Bucking global trend, Aussie renewable energy jobs continue to decline

Employment in Australia’s renewables industry continues to decline, according to new data, bucking the global trend of jobs growth the renewable energy sector.

The latest jobs data from the Australian Bureau of Statistics shows employment in renewable energy activity fell by 3 per cent from 2013-14 to 2014-15 continuing on a downward trajectory that started after employment in solar energy peaked at 14,350 in 2011-12. The total job fall over that time is 27 per cent.

Clean Energy Council Chief Executive Kane Thornton said the slump was “hardly surprising”, given the long period of investment uncertainty weathered by the renewable energy industry during the review of the national Renewable Energy Target.

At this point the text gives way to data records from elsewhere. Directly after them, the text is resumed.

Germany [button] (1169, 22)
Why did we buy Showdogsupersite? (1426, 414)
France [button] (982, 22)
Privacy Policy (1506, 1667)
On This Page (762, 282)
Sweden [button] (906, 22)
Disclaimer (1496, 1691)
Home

“The ABS figures show a drop of almost 500 jobs in the 2014/15 financial year compared to the one before, and clearly show the importance of policy stability,” Thornton said.

New RET legislation supported by both major parties was passed in June 2015, which is right at the end of the period these new ABS figures are tracking. A lot has changed since then, and confidence is growing across the sector after a challenging few years.

But a lobby group for the solar industry – which accounts for 59 per cent of all renewable energy jobs in Australia – has expressed concern that the uncertainty created during the Abbott era of Coalition government has not yet cleared, despite the change of prime minister.

“The Australian renewable industry is still being held back by uncertainty over government policy and investment,” said Solar Citizens’ Claire O’Rourke in a statement on Tuesday.

“If the federal government is serious about making job creation and a healthy economy a priority, then it can’t pass on this massive opportunity in solar and renewables,” she said.

The CEC’s Thornton, meanwhile, is confident Australia’s renewables sector is on the up and up.

“We are gearing up for an intense period of delivering large-scale projects such as wind and solar power plants between now and the end of the decade, which will create more jobs and investment in regional areas of the country.

“Obviously we’re still a long way down on the industry peak in 2011-12, but we are looking forward to lots of construction activity under the RET in the coming years.”